* _What to work on_
Rewrite the bookshop article from "Larry Edmunds Bookshop is" up to and including "sold three copies.", substituting "rare" for "obscure".

BEGIN Exercise text

Larry Edmunds Bookshop
- Industry: Specialty retail
- Founded: 1938
- Founder: Larry Edmunds
- Number of locations: 1 store
- Area served: Los Angeles metropolitan area
- Key people: Larry Edmunds, Milton Luboviski, Git Luboviski, Jeffrey Mantor
- Products: Motion picture and theater related books, magazines, posters, scripts, stills, photographs
- Owner: Jeffrey Mantor
- Website: larryedmunds.com

= Larry Edmunds Bookshop =

Independent Bookstore in Los Angeles, California

Larry Edmunds Bookshop is an independent bookstore located at 6644 W. Hollywood Boulevard in Hollywood, California that specializes in film, television, and theater. Containing more than 20,000 books, 6,000 original posters, and 500,000 photographs, it is the last of many bookstores that once lined Hollywood Boulevard and was declared by film critic and historian Leonard Maltin to be "the best movie bookstore in the world."

== History ==
Larry Edmunds Bookshop opened in 1938, after founder Larry Edmunds bought an existing bookshop on Cahuenga Boulevard. In the beginning, the store focused on literature and obscure works requested by Hollywood executives, screenwriters, and directors, with patrons that included William Faulkner and Henry Miller, the latter of whom the bookstore paid $1 per page to write the softcore novella Opus Pistorium, which sold three copies.

In the 1950s, the store expanded to entertainment-related books, which would eventually become its focus, and in the 1960s the store expanded again, this time adding scripts, magazines, posters, film stills, and other movie-related material. In 1952, the store released its first catalog, written by co-owner Git Luboviski and by the mid-1960s, the catalog had grown to more than 200 pages. By this point, the bookshop was considered "the go-to source for anything related to motion pictures."

END Exercise text
BEGIN Record extracts

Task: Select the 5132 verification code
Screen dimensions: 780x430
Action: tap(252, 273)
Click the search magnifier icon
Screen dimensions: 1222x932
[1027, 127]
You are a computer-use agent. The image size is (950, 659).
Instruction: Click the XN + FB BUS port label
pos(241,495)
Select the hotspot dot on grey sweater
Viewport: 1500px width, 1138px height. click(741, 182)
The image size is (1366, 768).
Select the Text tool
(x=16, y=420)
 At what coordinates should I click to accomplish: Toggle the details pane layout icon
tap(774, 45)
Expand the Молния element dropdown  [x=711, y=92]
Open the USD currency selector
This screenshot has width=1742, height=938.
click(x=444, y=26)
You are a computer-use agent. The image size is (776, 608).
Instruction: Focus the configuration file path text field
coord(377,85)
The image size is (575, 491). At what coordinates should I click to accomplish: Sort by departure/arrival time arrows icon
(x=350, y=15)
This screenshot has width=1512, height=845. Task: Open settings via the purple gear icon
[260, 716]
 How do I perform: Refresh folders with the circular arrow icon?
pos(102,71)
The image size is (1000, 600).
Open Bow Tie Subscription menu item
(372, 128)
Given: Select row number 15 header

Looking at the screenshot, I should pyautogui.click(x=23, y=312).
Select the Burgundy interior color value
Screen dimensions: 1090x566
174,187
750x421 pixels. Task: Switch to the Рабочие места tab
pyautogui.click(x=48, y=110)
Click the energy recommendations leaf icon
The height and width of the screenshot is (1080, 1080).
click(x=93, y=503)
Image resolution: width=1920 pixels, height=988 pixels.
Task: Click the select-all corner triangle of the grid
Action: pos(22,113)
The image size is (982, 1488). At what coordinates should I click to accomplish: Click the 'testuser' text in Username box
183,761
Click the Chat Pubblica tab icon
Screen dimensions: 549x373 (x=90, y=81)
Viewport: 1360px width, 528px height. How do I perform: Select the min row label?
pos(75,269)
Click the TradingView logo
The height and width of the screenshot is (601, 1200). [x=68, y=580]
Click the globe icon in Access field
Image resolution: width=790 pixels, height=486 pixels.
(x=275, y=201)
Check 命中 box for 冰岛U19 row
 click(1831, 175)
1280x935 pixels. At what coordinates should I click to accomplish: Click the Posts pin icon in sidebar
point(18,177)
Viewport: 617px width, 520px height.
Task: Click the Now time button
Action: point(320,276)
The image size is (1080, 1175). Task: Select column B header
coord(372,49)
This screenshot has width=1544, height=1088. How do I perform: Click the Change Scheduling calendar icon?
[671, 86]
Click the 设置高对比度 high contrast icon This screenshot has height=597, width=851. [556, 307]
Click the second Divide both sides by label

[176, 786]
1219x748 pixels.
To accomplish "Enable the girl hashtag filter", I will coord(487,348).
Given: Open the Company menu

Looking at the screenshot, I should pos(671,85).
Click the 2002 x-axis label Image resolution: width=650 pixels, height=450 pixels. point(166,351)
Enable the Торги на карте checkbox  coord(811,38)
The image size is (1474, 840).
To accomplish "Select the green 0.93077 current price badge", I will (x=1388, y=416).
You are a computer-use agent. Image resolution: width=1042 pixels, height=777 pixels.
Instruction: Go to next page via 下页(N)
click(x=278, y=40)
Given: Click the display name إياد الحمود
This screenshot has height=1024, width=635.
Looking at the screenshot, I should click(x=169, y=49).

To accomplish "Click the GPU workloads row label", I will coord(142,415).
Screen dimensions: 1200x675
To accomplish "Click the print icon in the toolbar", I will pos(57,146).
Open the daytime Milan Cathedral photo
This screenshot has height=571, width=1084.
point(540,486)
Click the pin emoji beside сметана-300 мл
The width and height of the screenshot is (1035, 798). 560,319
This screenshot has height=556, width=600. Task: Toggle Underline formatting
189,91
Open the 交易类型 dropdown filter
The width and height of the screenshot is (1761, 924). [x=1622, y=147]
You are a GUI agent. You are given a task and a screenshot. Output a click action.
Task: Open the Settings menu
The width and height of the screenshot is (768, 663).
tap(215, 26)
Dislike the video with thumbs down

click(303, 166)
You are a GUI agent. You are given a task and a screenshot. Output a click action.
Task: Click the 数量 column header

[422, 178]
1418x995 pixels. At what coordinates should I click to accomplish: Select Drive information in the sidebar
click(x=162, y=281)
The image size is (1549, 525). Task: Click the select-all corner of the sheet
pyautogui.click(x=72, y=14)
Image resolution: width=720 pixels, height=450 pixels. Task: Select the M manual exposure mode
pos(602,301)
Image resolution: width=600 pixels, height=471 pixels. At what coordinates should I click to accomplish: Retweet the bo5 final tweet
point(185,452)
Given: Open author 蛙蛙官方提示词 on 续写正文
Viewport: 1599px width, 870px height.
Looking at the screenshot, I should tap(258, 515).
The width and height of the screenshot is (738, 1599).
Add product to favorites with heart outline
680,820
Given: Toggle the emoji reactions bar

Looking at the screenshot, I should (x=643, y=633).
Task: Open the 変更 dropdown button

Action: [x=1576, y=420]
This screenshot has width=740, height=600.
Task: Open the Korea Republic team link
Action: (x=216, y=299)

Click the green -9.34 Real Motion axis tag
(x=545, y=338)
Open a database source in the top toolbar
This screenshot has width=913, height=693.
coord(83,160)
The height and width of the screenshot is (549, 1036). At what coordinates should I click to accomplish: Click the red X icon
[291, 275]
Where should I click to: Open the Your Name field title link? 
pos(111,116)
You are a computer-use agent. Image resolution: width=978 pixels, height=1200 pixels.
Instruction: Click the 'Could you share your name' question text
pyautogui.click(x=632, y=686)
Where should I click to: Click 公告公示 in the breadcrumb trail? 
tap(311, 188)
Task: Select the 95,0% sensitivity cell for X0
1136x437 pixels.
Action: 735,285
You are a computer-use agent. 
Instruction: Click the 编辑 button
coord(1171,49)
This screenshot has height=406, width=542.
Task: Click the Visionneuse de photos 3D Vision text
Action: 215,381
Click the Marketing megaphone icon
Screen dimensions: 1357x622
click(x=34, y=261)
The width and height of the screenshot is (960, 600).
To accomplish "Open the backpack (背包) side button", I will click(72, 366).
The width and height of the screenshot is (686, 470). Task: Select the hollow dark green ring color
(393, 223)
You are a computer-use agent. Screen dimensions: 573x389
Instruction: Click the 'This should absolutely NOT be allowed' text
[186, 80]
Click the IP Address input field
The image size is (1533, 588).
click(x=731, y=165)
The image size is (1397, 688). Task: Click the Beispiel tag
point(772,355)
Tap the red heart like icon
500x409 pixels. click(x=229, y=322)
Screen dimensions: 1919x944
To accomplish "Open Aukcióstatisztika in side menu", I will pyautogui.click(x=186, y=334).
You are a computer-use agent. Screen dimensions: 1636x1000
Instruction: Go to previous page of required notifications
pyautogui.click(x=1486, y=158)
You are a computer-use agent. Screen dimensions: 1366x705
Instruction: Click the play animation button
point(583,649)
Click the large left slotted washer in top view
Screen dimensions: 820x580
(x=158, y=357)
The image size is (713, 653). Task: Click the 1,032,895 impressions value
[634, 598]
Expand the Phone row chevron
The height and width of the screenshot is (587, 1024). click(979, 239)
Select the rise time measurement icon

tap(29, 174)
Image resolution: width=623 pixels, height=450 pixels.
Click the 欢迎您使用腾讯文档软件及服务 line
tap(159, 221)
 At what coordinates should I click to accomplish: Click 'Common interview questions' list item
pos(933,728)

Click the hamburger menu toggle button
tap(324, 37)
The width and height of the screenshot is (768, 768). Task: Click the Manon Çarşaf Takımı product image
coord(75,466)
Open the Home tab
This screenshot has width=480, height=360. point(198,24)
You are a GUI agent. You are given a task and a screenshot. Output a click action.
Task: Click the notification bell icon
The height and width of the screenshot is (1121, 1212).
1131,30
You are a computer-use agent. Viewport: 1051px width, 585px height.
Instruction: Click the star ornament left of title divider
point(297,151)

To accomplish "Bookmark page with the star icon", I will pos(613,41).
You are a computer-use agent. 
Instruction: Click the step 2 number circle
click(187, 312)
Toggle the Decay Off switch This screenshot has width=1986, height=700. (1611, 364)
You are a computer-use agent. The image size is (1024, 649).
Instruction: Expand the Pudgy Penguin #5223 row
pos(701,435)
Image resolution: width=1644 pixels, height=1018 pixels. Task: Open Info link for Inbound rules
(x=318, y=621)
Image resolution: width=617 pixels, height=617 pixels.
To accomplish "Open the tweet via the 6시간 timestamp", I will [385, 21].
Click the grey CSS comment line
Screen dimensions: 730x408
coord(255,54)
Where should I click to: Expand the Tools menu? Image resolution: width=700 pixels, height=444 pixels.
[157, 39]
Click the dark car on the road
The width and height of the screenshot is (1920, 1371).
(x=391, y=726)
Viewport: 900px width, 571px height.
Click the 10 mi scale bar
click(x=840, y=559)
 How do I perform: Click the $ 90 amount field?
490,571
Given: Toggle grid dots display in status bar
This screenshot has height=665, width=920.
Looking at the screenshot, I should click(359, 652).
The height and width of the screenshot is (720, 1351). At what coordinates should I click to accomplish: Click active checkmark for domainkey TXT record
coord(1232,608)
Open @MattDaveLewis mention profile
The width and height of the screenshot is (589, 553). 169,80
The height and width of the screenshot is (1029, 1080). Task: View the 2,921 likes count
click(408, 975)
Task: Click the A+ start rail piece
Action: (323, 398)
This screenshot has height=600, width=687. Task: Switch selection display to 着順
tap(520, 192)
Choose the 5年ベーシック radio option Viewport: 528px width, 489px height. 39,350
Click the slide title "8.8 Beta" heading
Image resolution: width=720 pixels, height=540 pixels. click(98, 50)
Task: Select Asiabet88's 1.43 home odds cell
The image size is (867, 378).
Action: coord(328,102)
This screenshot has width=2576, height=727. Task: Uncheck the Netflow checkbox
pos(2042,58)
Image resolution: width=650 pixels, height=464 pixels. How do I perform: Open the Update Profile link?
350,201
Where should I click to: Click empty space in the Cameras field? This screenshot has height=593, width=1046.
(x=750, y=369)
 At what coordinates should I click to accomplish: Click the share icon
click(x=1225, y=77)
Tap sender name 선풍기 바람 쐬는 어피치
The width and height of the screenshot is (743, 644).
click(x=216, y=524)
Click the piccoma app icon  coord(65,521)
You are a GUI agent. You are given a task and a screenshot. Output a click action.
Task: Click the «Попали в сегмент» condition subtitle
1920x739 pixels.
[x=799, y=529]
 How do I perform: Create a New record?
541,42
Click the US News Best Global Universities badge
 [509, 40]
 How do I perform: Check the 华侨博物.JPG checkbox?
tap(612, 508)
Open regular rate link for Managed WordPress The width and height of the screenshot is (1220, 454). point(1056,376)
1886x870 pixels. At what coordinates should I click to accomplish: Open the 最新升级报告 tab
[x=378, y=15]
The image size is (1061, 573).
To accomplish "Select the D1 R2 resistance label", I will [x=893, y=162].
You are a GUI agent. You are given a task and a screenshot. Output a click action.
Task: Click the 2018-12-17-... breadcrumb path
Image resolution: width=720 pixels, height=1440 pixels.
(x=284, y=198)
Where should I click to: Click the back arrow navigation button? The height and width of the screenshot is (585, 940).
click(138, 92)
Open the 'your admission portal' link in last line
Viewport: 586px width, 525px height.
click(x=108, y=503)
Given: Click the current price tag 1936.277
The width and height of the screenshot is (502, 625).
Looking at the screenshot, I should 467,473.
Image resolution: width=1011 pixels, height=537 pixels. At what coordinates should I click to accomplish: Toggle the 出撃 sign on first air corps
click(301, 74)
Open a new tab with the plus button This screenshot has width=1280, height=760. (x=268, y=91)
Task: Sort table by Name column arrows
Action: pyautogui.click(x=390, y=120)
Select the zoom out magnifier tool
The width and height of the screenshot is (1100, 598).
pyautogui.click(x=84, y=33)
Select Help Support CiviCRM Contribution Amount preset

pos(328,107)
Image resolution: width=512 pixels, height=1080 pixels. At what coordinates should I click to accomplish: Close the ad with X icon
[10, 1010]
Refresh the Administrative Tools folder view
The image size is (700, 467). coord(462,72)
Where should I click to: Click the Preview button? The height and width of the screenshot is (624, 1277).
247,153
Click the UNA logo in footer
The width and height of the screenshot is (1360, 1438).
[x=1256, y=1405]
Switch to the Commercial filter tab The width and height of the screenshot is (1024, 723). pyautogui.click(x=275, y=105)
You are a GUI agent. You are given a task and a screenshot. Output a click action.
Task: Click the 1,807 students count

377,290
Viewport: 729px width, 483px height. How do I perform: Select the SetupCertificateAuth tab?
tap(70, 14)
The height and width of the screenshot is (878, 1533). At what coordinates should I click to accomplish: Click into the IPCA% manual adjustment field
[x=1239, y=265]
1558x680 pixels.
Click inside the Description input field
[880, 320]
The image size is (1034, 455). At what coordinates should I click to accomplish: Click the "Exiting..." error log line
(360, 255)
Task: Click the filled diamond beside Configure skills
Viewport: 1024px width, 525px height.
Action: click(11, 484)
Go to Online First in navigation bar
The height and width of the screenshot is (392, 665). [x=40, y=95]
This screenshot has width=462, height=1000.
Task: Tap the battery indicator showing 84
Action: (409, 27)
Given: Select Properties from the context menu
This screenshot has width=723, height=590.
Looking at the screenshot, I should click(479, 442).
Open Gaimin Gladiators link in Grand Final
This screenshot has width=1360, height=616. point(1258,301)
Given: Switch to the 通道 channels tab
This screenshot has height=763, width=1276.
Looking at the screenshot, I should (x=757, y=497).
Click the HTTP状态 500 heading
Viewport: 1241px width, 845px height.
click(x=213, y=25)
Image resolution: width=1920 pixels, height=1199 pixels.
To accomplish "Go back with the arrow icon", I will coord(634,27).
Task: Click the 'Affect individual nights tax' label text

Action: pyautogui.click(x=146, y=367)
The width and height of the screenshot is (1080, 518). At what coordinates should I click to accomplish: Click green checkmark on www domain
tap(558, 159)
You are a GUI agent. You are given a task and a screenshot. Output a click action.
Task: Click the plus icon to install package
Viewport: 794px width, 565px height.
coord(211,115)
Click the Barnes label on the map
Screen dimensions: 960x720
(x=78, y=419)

END Record extracts

* _Written reply_
Larry Edmunds Bookshop is an independent bookstore located at 6644 W. Hollywood Boulevard in Hollywood, California that specializes in film, television, and theater. Containing more than 20,000 books, 6,000 original posters, and 500,000 photographs, it is the last of many bookstores that once lined Hollywood Boulevard and was declared by film critic and historian Leonard Maltin to be "the best movie bookstore in the world."

== History ==
Larry Edmunds Bookshop opened in 1938, after founder Larry Edmunds bought an existing bookshop on Cahuenga Boulevard. In the beginning, the store focused on literature and rare works requested by Hollywood executives, screenwriters, and directors, with patrons that included William Faulkner and Henry Miller, the latter of whom the bookstore paid $1 per page to write the softcore novella Opus Pistorium, which sold three copies.